Question 15: Sliding Block on Irregular Path
Step 1: The Physics Principle
Since the block starts from rest and comes to a halt, the net work done on the block is zero according to the Work-Energy Theorem.
$$ W_{gravity} + W_{friction} = \Delta K = 0 $$
Step 2: Calculating Work
Let the starting point be $A(0, -2)$ and the stopping point be $P(x, y)$.

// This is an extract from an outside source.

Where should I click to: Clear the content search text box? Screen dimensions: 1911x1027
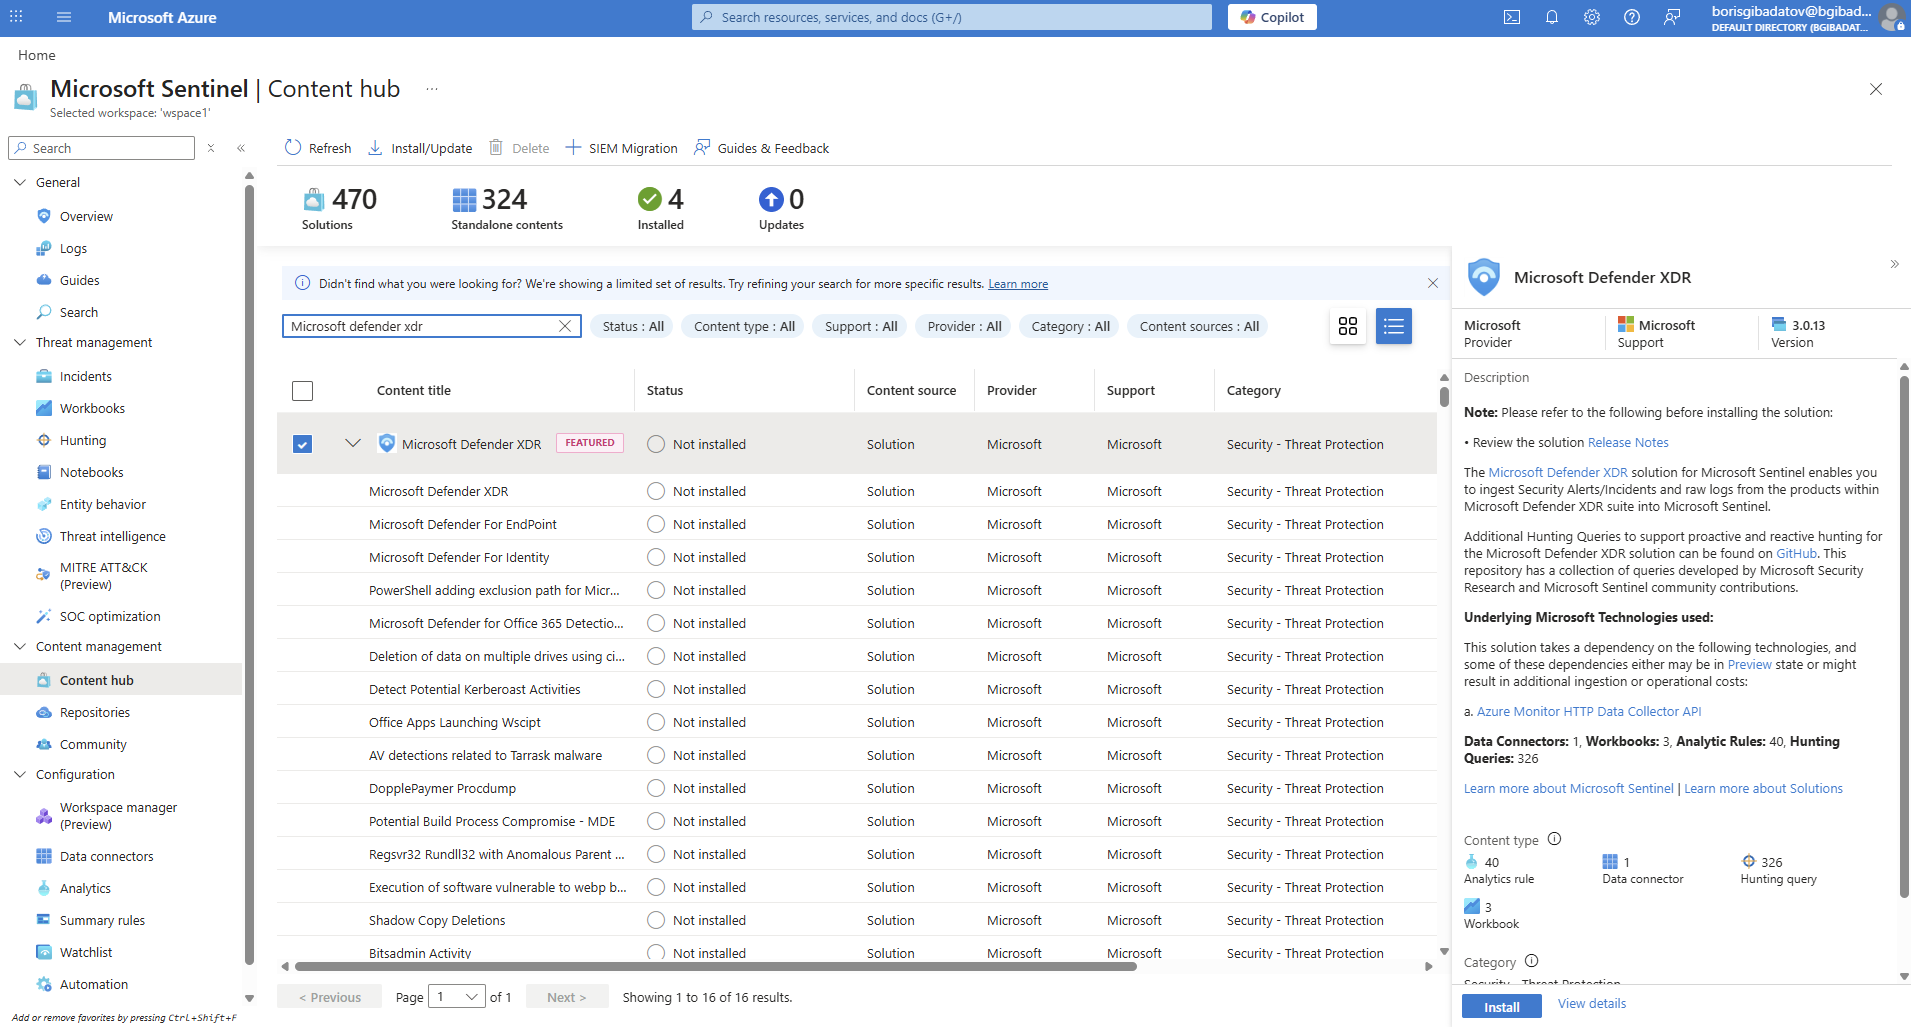tap(565, 326)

- Work by Gravity: $W_g = mg(y_i – y_f) = mg(-2 – y)$
- Work by Friction: For a path with negligible curvature ($a_c \approx 0$), the normal force is $N = mg \cos \theta$. The horizontal component of displacement is $dx = ds \cos \theta$. $$ W_f = \int -\mu N ds = \int -\mu (mg \cos \theta) \frac{dx}{\cos \theta} = -\mu mg x $$
Step 3: The Equation of Motion
Equating the sum of work to zero:
$$ mg(-2 – y) – \mu mg x = 0 $$
$$ -2 – y = 0.6 x $$
$$ y = -0.6x – 2 $$
We must find the point $(x,y)$ on the provided graph that satisfies this linear equation.
Step 4: Verification
Testing Option (b) $x=10$:
$$ y = -0.6(10) – 2 = -8 $$
The point $(10, -8)$ lies perfectly on the intersection of our calculated friction-work line and the graphical trajectory.